#### Jouw opdracht
Herschrijf het deel van de tekst over het debattoernooi dat begint bij "De onderwerpen van" en doorloopt tot en met "per deelnemer spreken.". Vervang daarin "vijftien minuten" door "twintig minuten".

#### Bronfragment
============
De onderwerpen van de debatten zijn vaak gebaseerd op actualiteiten en gaan bijvoorbeeld over wetgeving, economie, wetenschap en maatschappelijke veranderingen. Maar het gaat uit eindelijk niet zozeer om de onderwerpen, maar om het debatteren erover. Het type debatstructuur dat wordt gebruikt, is populair in de debatwereld: dat van het Britse parlement. Er zijn vier teams van twee personen; twee teams zijn voor, twee tegen. De deelnemers horen vijftien minuten voor aanvang van de ronde hun thema, of ze voor of tegen de stelling zijn en op welk moment ze mogen spreken.

Al te veel voorbereiding is dus niet mogelijk met die korte tijd. Het finale-thema is kunstmatige intelligentie in het verkeer. Dat verkeersthema is sowieso passend: de meeste deelnemers betogen in een tempo alsof ze een trein moeten halen. Over zeven minuten om precies te zijn, want zo lang mogen ze per deelnemer spreken.

‘Is kunstmatige intelligentie wenselijk in het verkeer?’ ‘Wat moeten we doen met zelfrijdende auto’s en de systemen daarachter die beslissingen gaan nemen over mensenlevens?’ ‘Waarom zijn mensen zo angstig om in een voertuig te stappen waarover ze geen controle hebben?’ Daar zouden hele studies aan gewijd kunnen worden, maar je hoeft geen diepgaande kennis te hebben van het onderwerp kunstmatige intelligentie om vandaag mee te kunnen debatteren. Het is vooral belangrijk dat je vaardig bent in het kunnen bedenken van argumenten, dat je je zowel in de voor- als tegen-kant kunt verplaatsen en alles overtuigend weet te brengen in die zeven minuten. Een jury beslist wie daarin het beste presteert.

Diversiteit alom

Reeti Sarkar uit India, lid van de debatvereniging van de TU Delft, is hier vandaag ook. “Mijn vereniging heeft voorafgaand een paar avonden gedebatteerd, maar vanwege mijn werk kon ik daar niet steeds aan deelnemen. Maar het is in ieder geval erg leuk om mee te doen dit weekend.”

Echt hard trainen voor een toernooi als dit gebeurt niet zoveel. Natuurlijk oefen je met je vereniging als je daarbij zit. En jong geleerd is oud gedaan, in het geval van Reja Debevc en Filip Gavranovič uit Slovenië, die al sinds de basisschool debatteren. Samen met Lucija Ivanuša zijn de drie vrienden voor het toernooi in Eindhoven. Debevc studeert Neurowetenschappen aan de Universiteit Maastricht, Gavranovič studeert Politicologie en Externe Betrekkingen aan de universiteit van Cambridge en Ivanuša heeft een tussenjaar na haar studie medicijnen aan de universiteit van Ljubljana. Die variatie aan studieachtergronden is kenmerkend voor het toernooi - hier vind je niet enkel bèta’s.
============
#### Overzicht materiaal

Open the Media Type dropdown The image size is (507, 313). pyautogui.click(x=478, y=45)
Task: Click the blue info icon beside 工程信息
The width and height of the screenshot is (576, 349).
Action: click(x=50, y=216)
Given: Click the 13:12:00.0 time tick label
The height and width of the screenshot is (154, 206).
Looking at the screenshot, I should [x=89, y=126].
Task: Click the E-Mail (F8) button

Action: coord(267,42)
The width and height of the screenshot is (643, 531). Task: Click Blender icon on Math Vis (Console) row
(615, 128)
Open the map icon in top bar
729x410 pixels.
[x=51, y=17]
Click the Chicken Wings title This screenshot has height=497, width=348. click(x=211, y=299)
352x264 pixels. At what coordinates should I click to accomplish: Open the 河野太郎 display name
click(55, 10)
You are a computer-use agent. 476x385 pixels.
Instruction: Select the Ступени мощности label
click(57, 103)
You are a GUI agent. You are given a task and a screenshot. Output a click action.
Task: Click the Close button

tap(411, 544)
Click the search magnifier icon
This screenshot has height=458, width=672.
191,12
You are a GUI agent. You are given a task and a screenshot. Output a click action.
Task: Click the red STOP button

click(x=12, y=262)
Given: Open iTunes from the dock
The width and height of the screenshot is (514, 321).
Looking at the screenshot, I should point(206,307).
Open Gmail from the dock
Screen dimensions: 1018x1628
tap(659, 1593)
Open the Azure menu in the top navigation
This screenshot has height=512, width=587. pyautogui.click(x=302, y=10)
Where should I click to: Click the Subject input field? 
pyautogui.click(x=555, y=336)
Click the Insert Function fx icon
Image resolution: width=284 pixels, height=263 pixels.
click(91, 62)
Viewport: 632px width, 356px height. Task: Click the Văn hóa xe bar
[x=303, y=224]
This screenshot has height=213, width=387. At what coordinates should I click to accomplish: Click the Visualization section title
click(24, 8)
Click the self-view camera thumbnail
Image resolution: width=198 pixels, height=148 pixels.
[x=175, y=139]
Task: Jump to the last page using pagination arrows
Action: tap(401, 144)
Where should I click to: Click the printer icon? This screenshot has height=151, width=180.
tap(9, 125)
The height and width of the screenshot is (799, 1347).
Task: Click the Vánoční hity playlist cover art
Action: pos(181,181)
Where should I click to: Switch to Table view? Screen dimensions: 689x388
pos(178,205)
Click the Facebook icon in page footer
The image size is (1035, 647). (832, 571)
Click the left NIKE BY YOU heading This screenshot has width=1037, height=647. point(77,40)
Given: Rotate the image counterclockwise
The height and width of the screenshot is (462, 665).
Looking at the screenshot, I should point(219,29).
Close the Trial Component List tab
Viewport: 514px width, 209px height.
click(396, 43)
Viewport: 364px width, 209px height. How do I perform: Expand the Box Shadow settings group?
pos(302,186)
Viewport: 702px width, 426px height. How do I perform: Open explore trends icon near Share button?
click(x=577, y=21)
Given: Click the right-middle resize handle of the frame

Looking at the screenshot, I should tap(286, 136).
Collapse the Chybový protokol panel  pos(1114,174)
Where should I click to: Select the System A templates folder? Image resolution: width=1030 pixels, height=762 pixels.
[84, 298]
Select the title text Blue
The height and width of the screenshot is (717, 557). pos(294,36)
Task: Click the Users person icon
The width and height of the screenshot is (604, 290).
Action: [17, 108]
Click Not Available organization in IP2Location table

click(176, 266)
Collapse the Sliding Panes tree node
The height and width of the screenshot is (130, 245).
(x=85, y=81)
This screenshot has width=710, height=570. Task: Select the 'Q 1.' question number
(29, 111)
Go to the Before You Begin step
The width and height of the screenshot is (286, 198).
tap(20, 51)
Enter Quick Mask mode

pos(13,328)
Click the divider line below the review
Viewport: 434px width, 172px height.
============
#### Uitwerking opdracht
De onderwerpen van de debatten zijn vaak gebaseerd op actualiteiten en gaan bijvoorbeeld over wetgeving, economie, wetenschap en maatschappelijke veranderingen. Maar het gaat uit eindelijk niet zozeer om de onderwerpen, maar om het debatteren erover. Het type debatstructuur dat wordt gebruikt, is populair in de debatwereld: dat van het Britse parlement. Er zijn vier teams van twee personen; twee teams zijn voor, twee tegen. De deelnemers horen twintig minuten voor aanvang van de ronde hun thema, of ze voor of tegen de stelling zijn en op welk moment ze mogen spreken.

Al te veel voorbereiding is dus niet mogelijk met die korte tijd. Het finale-thema is kunstmatige intelligentie in het verkeer. Dat verkeersthema is sowieso passend: de meeste deelnemers betogen in een tempo alsof ze een trein moeten halen. Over zeven minuten om precies te zijn, want zo lang mogen ze per deelnemer spreken.